Still, much of the campus was inaccessible. “There were a lot of buildings I couldn’t get into, which I think was regrettable, and because of that, there was a part of the Harvard experience that I was not able to tap into as much as others,” Ellison reflects.

Today, Ellison thinks differently about her accommodations. “Harvard did a lot in order for my attendance to be possible, I want to be perfectly clear. But I remember thinking, ‘Oh my goodness, I can’t believe they’re doing all of this,’ rather than thinking that this is something that I deserved,” Ellison says.

Because of the ADA, disabled students today have gained more access to accommodations, and Ellison suspects that students view their right to accommodations differently than she did. “There’s a shift in thinking that people deserve more than just smaller accommodation gestures but opportunities to live with justice and with dignity,” she says.

Though Harvard’s structural accessibility has developed even more since Fiedler’s and Ellison’s college years, students are still fighting for improved access across physical and social spaces. HUDJ’s work comes at a time when students have a broader vision of what accessibility looks like than those who came before.

Uniting against Ignorance

At the start of her freshman year, Sarika Chawla arrived at Memorial Hall for her a cappella audition. She soon realized that the room where she was supposed to perform her song was located on the third floor, a landing that sat at the top of a rickety staircase. The a cappella members scrambled to find another room for her to perform.

On the surface, these instances should be rare: the majority of the 463 rooms on Roombook, the online platform that clubs use to book spaces for meetings and events, are labeled as accessible. However, a significant chunk of “accessible” rooms are in buildings that are not easy to enter. According to HUDJ, academic buildings such as Sever Hall — where club meetings are frequently held — close their accessible entrances after 5 p.m. on weekdays as well as on weekends and holidays while keeping their inaccessible entrances open.

Oversights like these are common in extracurriculars, and the responsibility often falls on disabled students to speak up, students say — and when they do, leaders are not always receptive.

Despite the rocky audition process, Chawla joined an a cappella group: the Fallen Angels. In gold and black sparkling outfits, the group sang all over campus, and Chawla performed several solos at Sanders Theatre.

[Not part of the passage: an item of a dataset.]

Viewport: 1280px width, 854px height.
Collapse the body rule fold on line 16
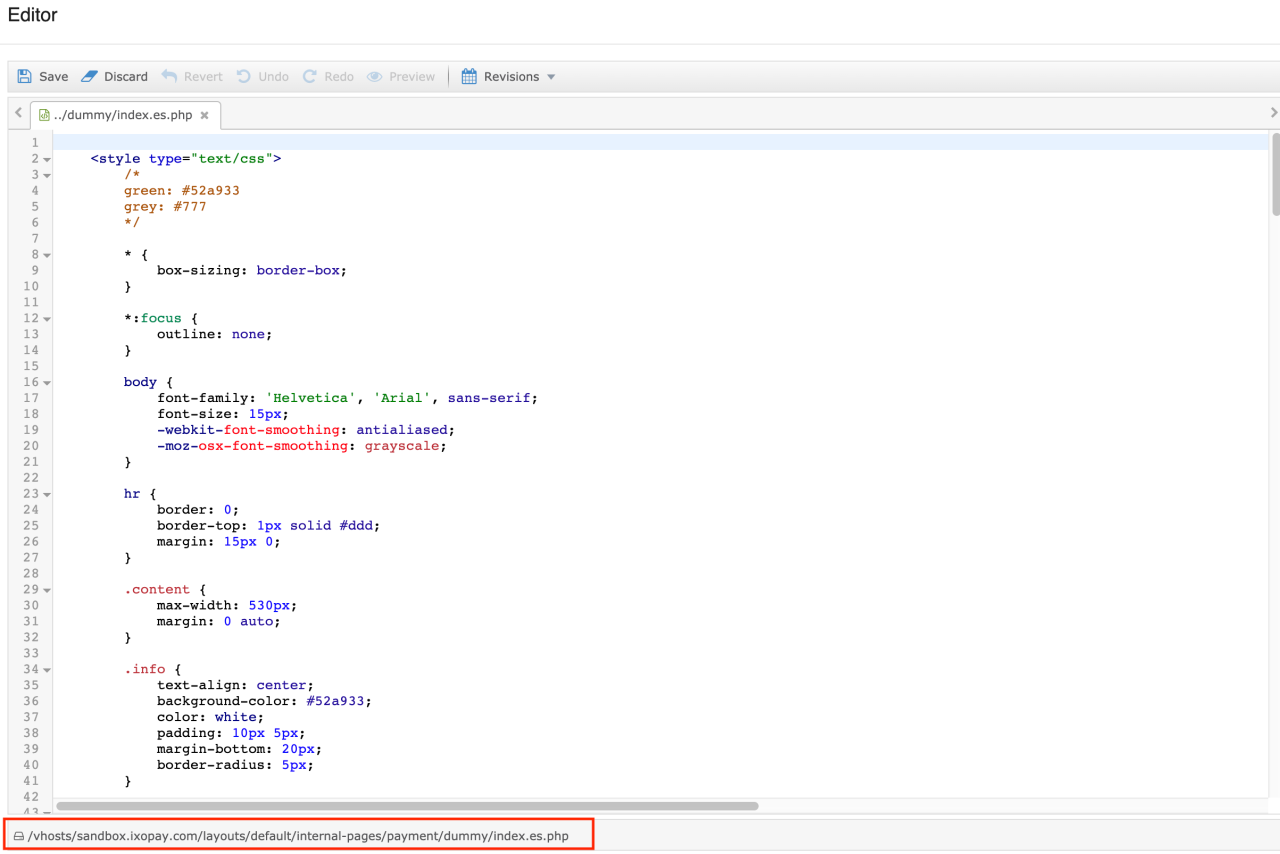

The club posted videos of their performances on Instagram, and Chawla proposed that the club caption their posts with descriptions for blind people, including her friends in HUDJ. Though the other members complied, they decided to stop adding captions to every post once Chawla graduated.

“I was told by someone in the group who was also on leadership that it was something only I cared about and after I graduate, I shouldn’t be surprised if it stops,” Chawla says.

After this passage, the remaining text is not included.